TEXT SEGMENT
Wednesday, February 5, 2014

Ancestor Christian Yoder


My great, great, great grandfather, Christian Yoder in his younger years


“Tell us where your money is or we will kill you for sure this time.” 

My great-great-great grandfather Christian Yoder regained consciousness to find two gang members standing over him, one with a revolver pressed against his forehead, and the other brandishing a long dirk-knife over his throat, demanding more money.

“I don’t have any more to give you,” Christian croaked…

The notorious McClellandandtown Gang of Somerset County, Pennsylvania, had wrecked havoc for years in Fayette County, to the point that law enforcement officials were intimidated by their threats of vengeance if deterred or captured.  The year was 1889.

On the evening of April 13, four masked thieves entered the home of my wealthy and elderly ancestor, Christian Yoder.  They bound and gagged Mr. Stevanus, the hired man, and all family members except Christian’s wife who was in feeble health.  The thugs demanded money, and threatened to take his life if he didn’t comply.

Christian admitted there was money in a bureau drawer in the next room.  When the robbers counted it, they found four hundred dollars. (That was quite a sum of money those days.)  The gang demanded more, but Christian told them there was no more.

The gang ransacked the house and found fifty dollars belonging to Christian’s wife and eighty-six dollars belonging to Miss Ellen Baker, the hired girl.  They still weren’t satisfied.

In spite of my great, great, great grandfather’s repeated assurances there was no more money, the scoundrels didn’t believe him.  They dragged him out of the house, across the yard into the barn where they started a fire; they threatened to burn the barn down if he still refused to produce the rest of his money. 

Christian stated again there was none, so one of the gang members put a rope around the neck of my defenseless ancestor.  Together with the help of another gang member, they hoisted the rope up over a barn beam and pulled the old man up to hang in mid-air, shoes dangling six feet off the ground.   

When his breathing became more labored and they saw he was half-dead, they lowered him onto the floor and again demanded money.  With none forthcoming, they strung him up again.  The leader of the gang arranged the burning hay and straw directly under Christian, where the searing flames blistered his hands and scorched his clothing.

EXERCISES
1 – In the account of the robbery of Christian Yoder, how much money did the robbers find in the bureau drawer?
2 – Say whether each statement agrees with the account of the robbery of Christian Yoder, answering yes or no and quoting the deciding words. (a) The robbers bound and gagged Christian's wife. (b) The robbery took place in 1889. (c) The eighty-six dollars the gang found belonged to Mr. Stevanus.
3 – Write what comes next in the account of the robbery of Christian Yoder, picking up after its last sentence.
The rows that follow are not needed for any of this.

RECORDS PROVIDED
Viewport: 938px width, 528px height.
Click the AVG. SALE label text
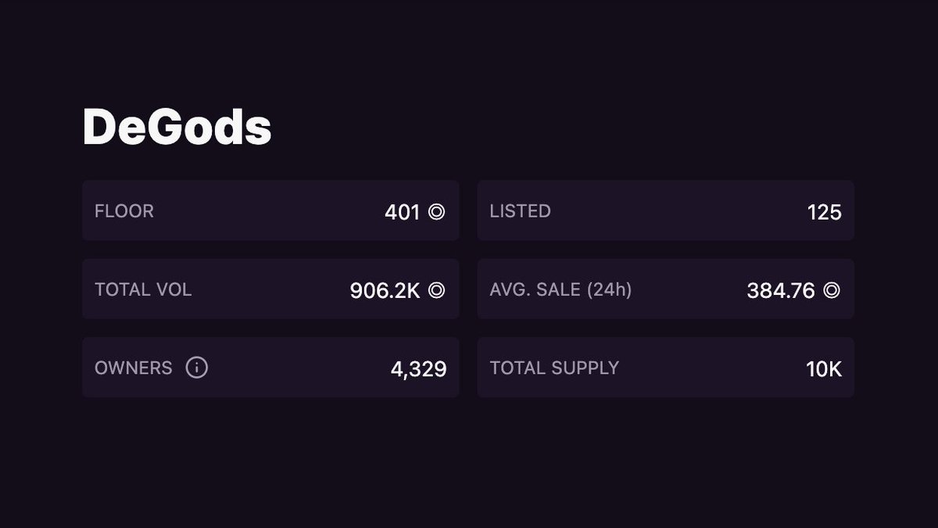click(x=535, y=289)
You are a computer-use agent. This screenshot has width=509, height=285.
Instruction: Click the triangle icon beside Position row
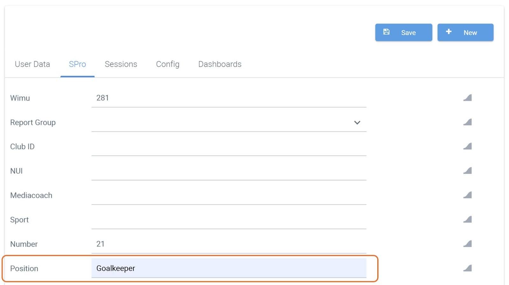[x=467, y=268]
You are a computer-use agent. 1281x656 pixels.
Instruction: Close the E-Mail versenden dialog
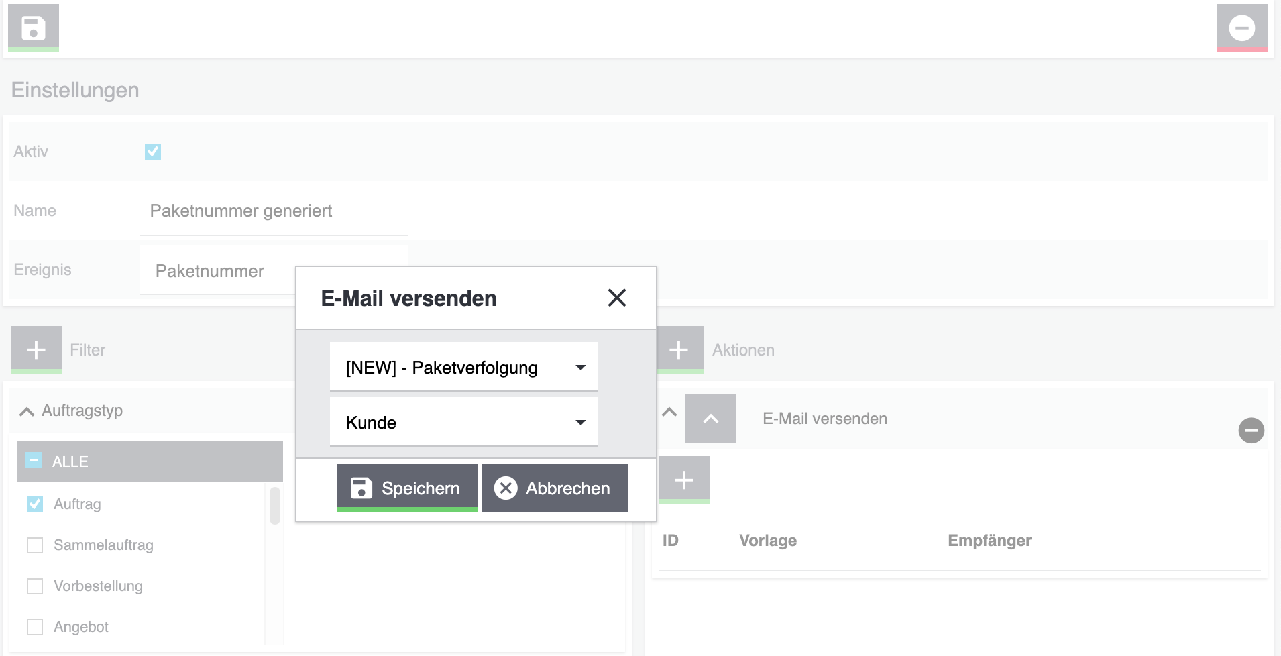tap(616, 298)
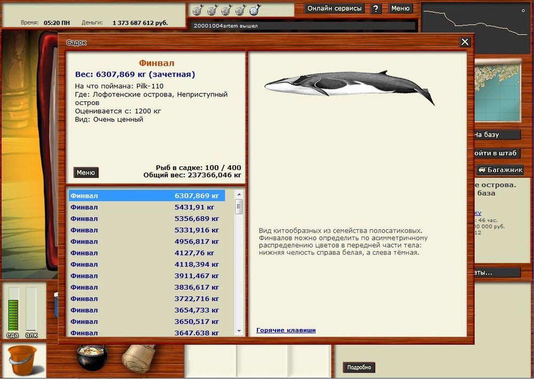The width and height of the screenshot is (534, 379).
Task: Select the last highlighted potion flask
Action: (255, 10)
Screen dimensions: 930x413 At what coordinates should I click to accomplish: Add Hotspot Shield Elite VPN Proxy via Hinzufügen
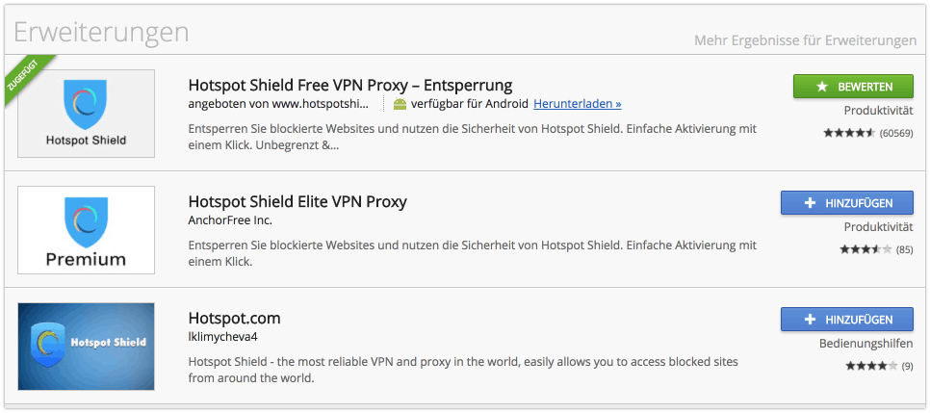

ANSWERS BELOW
1 – Four hundred dollars.

2 –
(a) No: "all family members except Christian’s wife who was in feeble health"
(b) Yes: "The year was 1889."
(c) No: "eighty-six dollars belonging to Miss Ellen Baker, the hired girl"

3 –
Again they lowered the feeble old man onto the ground. They threatened him with a revolver and dirk-knife while the other two gang members ransacked his house.  They brought up bread, pies, and meat from the cellar, collected other food they found in the kitchen and spread it on the table.  After stuffing themselves, whatever wasn’t eaten was destroyed.  Christian was tied up as the thieves stole a matched pair of prized gray horses, and the marauders rode away at break-neck speed.

When the hired hand (Mr. Stevanus) didn’t come home at the usual time, his wife sent her two sons to see where he was.  They found the victims and quickly released them.

Fifteen days later, on April 28, 1889, the thugs were captured, led by an armed body of courageous men from the tiny village of Summit Mills; the men were led by ex-Sheriff Kyle of Meyersdale, PA. Bravo!  They did what law enforcement was afraid to do.

The entire McClellandtown Gang was given a hearing before Judge Baer on May 10. 1889, and were convicted on May 30.  They were sentenced to ten years in solitary confinement in the Western Penitentiary. 

This notorious gang had been allowed to pillage and terrorize all of Fayette County for years because authorities were filled with fear.  All their “attempts” at capture had failed.

Whether it’s in our personal or spiritual life, fear paralyzes – produces inaction or the wrong action.  Our intimidator and thief, the devil, roams around looking for someone to devour.  That’s why we need the ammunition of the Word of God: speak it, stand on it, and don’t lose courage.  Fear produces timidity.  Faith overcomes fear every time.

“For God did not give us a spirit of timidity, but a spirit of power, of love and of self-discipline.”  2 Timothy 1:7 (NIV)

Don’t let the devil steal from you.

*My source for the above account is a booklet titled “The Robbery of Christian Yoder by the McClellandtown Gang 1889.”  The booklet was reprinted by my grandfather, Claude Yoder, in 1973.